» **Work required**:
Search the data below for the string "element". Extract every line that contains it.

Collected data entries

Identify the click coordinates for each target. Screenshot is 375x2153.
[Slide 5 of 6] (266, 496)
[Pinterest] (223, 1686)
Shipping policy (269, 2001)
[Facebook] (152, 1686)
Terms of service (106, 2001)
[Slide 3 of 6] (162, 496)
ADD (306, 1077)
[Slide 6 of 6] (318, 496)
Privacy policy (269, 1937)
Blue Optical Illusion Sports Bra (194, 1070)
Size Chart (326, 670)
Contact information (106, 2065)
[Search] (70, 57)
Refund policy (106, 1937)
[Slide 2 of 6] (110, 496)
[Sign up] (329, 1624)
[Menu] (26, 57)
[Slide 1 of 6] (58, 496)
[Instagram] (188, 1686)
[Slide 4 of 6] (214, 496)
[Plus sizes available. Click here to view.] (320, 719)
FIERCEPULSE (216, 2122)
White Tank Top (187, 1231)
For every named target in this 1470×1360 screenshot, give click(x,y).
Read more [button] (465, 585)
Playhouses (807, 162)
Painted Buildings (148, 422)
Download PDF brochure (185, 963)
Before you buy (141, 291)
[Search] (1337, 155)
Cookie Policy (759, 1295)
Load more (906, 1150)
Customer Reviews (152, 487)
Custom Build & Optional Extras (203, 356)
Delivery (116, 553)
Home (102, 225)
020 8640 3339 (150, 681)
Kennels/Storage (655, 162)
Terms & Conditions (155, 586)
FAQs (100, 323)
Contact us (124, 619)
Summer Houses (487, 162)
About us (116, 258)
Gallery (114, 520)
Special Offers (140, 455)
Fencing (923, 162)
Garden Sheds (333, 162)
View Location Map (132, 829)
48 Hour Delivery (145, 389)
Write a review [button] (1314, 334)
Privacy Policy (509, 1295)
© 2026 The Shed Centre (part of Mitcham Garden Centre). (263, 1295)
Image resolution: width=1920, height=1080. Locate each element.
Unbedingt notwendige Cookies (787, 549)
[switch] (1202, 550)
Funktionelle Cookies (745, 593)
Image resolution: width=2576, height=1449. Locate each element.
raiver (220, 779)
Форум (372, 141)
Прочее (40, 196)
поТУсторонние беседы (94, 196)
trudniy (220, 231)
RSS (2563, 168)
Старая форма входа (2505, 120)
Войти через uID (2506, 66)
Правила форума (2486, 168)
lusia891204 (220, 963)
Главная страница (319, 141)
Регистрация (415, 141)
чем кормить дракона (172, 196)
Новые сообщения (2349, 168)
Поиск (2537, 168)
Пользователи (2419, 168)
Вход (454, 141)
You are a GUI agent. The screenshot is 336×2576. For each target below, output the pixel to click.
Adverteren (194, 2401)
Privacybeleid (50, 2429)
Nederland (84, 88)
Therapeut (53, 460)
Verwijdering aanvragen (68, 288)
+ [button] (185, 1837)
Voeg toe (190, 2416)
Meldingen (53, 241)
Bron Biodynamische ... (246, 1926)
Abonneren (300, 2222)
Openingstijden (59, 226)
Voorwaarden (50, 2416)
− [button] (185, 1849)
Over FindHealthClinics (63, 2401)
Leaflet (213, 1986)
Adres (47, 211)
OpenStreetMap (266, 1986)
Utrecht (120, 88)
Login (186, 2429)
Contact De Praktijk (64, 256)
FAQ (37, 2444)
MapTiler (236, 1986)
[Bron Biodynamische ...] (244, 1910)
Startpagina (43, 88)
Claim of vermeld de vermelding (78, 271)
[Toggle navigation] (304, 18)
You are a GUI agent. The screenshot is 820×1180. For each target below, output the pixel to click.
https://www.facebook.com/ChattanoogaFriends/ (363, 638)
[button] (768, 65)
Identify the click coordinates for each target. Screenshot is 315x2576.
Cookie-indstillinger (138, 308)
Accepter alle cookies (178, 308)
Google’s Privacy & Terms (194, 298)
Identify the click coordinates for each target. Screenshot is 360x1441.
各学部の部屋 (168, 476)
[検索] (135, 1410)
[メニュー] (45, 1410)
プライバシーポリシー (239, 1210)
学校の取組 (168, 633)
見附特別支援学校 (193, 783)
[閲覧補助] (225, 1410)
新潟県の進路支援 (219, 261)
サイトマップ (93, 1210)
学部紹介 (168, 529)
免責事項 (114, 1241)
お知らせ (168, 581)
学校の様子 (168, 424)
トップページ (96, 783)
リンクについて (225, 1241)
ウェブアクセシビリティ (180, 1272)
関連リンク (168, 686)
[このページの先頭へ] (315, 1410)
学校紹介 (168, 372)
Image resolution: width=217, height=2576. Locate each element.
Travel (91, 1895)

» **Response to this exercise**:
Image resolution: width=1920, height=1080. Locate each element.
Image resolution: width=2576, height=1449. Locate each element.
Image resolution: width=217, height=2576. Locate each element.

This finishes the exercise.